The press release says the union took the hospital's last offer, a 10.6-per-cent salary increase over four years, to its members to vote on.
''The vote to reject was overwhelming. There is absolutely no doubt in my mind that the hospital's insistence on a four-year term is the reason for rejection,'' the union's regional representative, James Bart of Edmonton, said in the release.
Bart was not available today for further comment.
The press release said the union does not have a problem with the size of the wage increase, just the number of years the hospital wanted to spread the raises over.
The defeat of the offer does not mean the process has died.
Ron Browne, the hospital's chief executive officer, said today the next step is conciliation.
In conciliation, the two sides argue their cases before a conciliator.

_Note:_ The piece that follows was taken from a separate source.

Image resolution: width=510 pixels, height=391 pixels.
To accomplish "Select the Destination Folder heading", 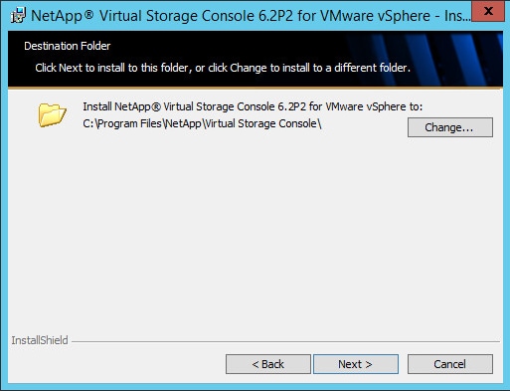I will (x=68, y=46).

From there, the conciliator puts together a contract.
Then the two sides decide whether they want to accept the conciliator's package.
If one side does not accept the conciliator's proposal, then a strike may be a possibility.
But Browne doesn't think it will get that far.
The CEO said the deal which expired Jan. 31 of this year was reached through conciliation.
He believes, going into conciliation again, that the two sides can agree on a deal through this process and avoid any job action.
In the press release, the union blames the territorial government, which funds the hospital, for trying to get the same kind of deal it has with other unions.
The Yukon Party government has mainly agreed on four-year deals with its various employee groups, which the Public Institute does not want for its members.
But Brown said that while the hospital is funded by the government, it gets no direction on how to negotiate with its union.
'We're the one's negotiating the agreement,' said Brown.
The hospital looks at other organizations outside of the Yukon plus unions within the territory and the deals that have been struck. He noted most of the Yukon's public service unions are now under four-year deals.
Health and Social Services Minister Peter Jenkins noted Monday the precedent for contract length has already been set with the different four-year deals.